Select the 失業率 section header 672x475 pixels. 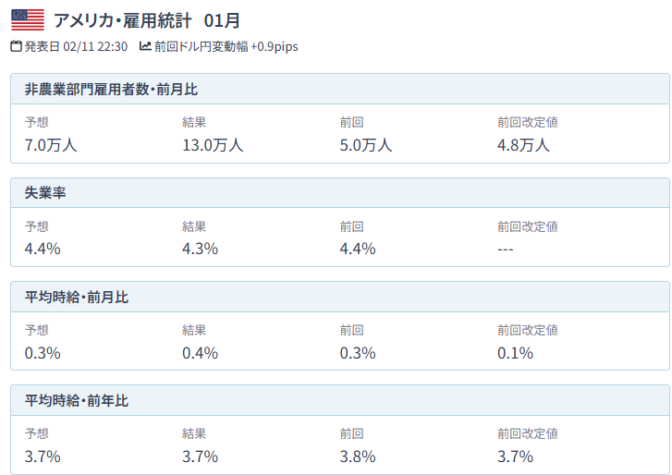[x=45, y=193]
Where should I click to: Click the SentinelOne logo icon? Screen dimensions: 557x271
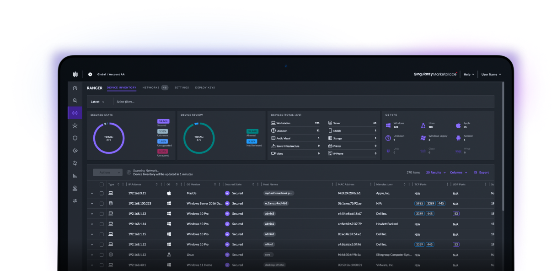pyautogui.click(x=75, y=74)
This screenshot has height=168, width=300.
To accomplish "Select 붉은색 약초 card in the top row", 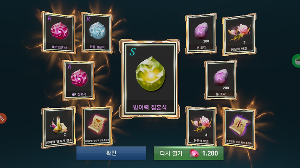I will (x=239, y=35).
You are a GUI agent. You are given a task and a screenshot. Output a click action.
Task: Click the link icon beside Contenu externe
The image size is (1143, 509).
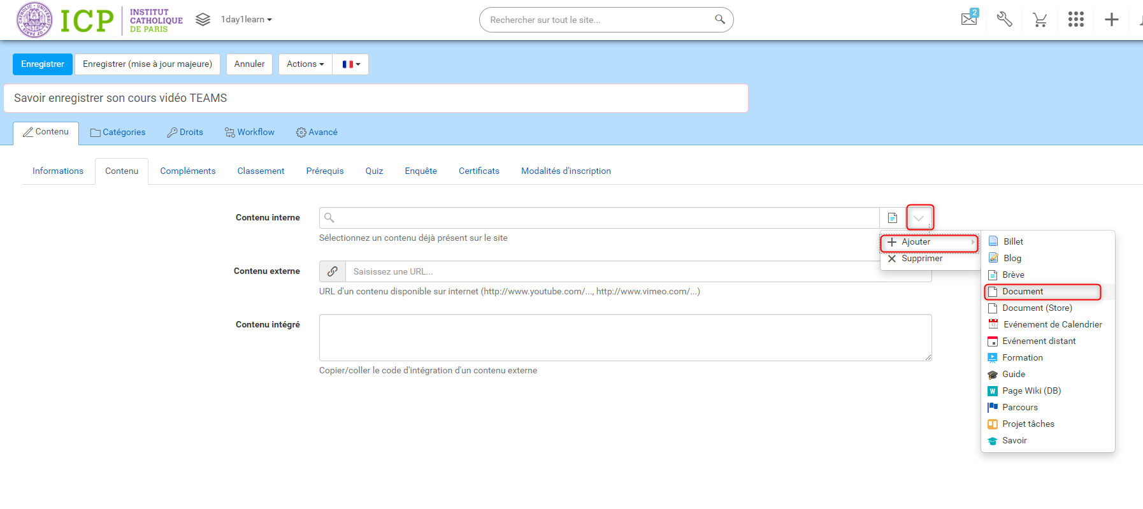point(333,271)
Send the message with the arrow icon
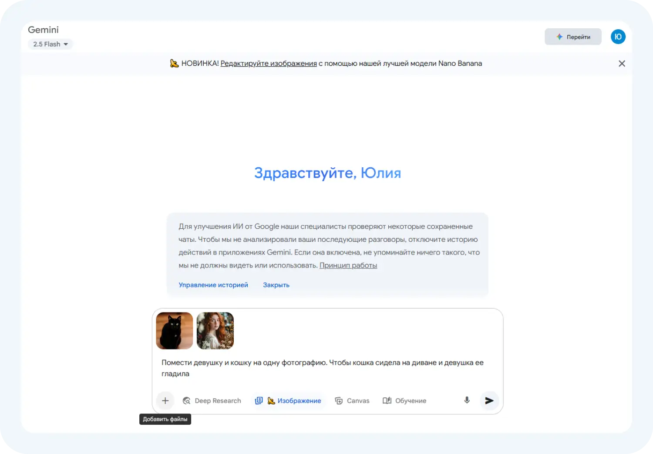 pos(489,400)
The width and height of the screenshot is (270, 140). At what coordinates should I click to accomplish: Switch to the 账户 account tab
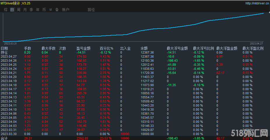(x=66, y=10)
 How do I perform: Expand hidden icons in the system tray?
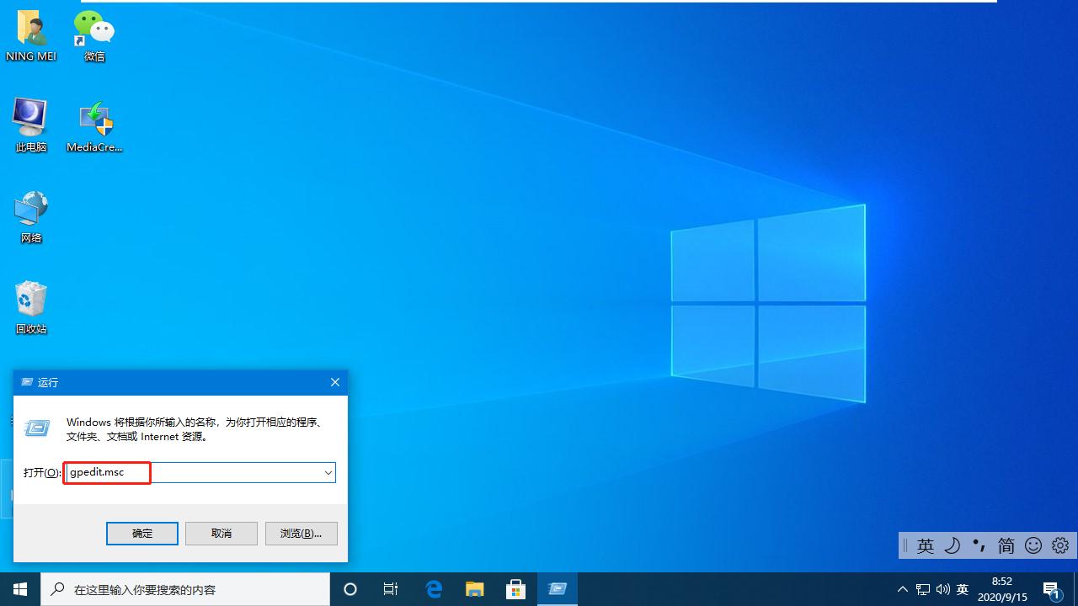[902, 589]
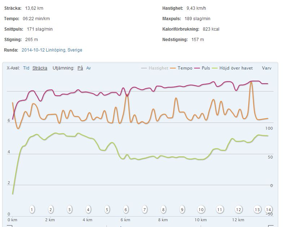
************
**What is needed:**
Give again, word for word, the lines from the one containing "The width and" through the last line of the entries, with pictures omitted and nothing added.

**Written answer:**
The width and height of the screenshot is (270, 140). At what coordinates should I click to accomplish: Switch to the 账户 account tab
(x=66, y=10)
 How do I perform: Expand hidden icons in the system tray?
[902, 589]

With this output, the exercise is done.